Imbalances between wealthy and emerging nations are proving one of the biggest headaches for policymakers striving to repair the world economy after the worst downturn since World War Two and reduce the risks of future shocks, a job which the G20 is now working on.
"Current account surpluses have returned or are currently returning to pre-crisis levels and I think this will be sped up by the fact that the recent hike in oil prices might accelerate," Germany's Weber said.
Draghi told the meeting: "These imbalances will stay with us for a long, long time.
"What we need then is to make sure that capital markets function to finance these imbalances ... because we know they are not exactly efficient, so we need rules, we need a resilient financial system."
Weber also said currencies in many emerging economies remained undervalued and urged the United States to save more to curb its reliance on foreign capital.
They were addressing a dozen global policymakers who joined academics and businessmen under the banner of France's Group of 20 presidency to discuss imbalances, regulation, inflation and other topics, two weeks after G20 finance ministers fixed a set of indicators to measure imbalances.
"We are not trying to find the perfect financial system," French Economy Minister Christine Lagarde said.
"We want better coordination of economic policies. We want to reduce the need to accumulate international reserves. We need to get to the roots of why emerging markets feel the need to accumulate reserves," she said.

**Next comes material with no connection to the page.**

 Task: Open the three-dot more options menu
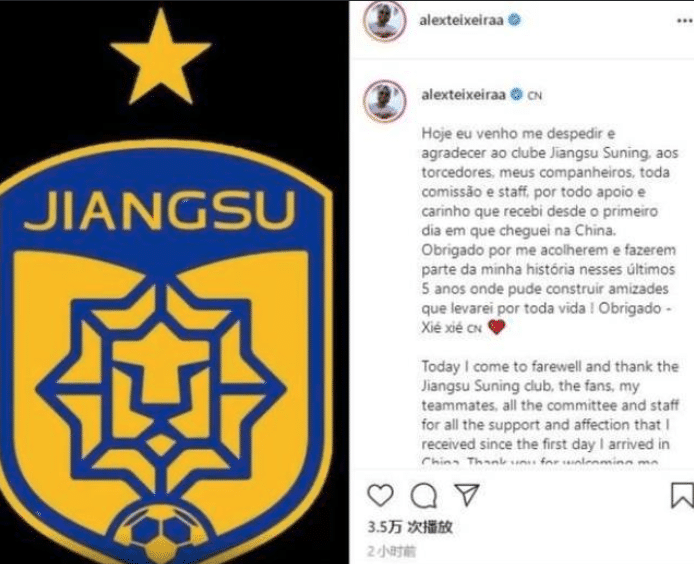click(x=685, y=21)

"We need to work better on the financial safety net, we need to do a good job, they need to be easy to use and not associated with the IMF stigma."
The finance ministers of the world's major economies succeeded only in reaching a fudged accord last month on how to measure global imbalances after China prevented the use of exchange rates and currency reserves as indicators.
"The G20 is the only group that basically has legitimacy to own this process (of tackling imbalances) and drive forward and achieve results," Weber said.
"We have to start passing a judgment on what the disequilibrium is. We have to embark on mechanisms to deal with these current account problems and come up with a surveillance process to make sure countries that commit to certain processes at the national level see these policies through."
Olli Rehn, EU Commissioner for Economic and Monetary Affairs, said economic surveillance should be broadened within Europe to identify regional imbalances and competitive divergences.
REGULATION, INFLATION HOT TOPICS
Friday's gathering came a day after the ECB shocked markets by saying it could raise interest rates as soon as next month, heightening concerns about the implications for struggling euro zone countries as EU leaders strive to resolve the debt crisis.
ECB board member Lorenzo Bini Smaghi said the world had a tendency to systematically underestimate inflation and overestimate growth in developed economies.
"If we look at the past at the kind of forecast errors which have been done, and here I look at the IMF forecast errors ... we have systematically underestimated inflation and overestimated growth in advanced economies," he said.
China and other key emerging economies are resisting pressure from Washington and Europe to allow their currencies to appreciate more quickly.
Many of them point the finger squarely at the U.S. Federal Reserve's new round of money printing via a $600 billion bond purchase program as the root cause behind a wave of "hot money" inflows that risk destabilizing their economies.
China was represented on Friday by deputy central bank governor Hu Xiaolian, who said little.
"Under the current conventional monetary system, issuers of major reserve currencies need self discipline," the Chinese central banker said.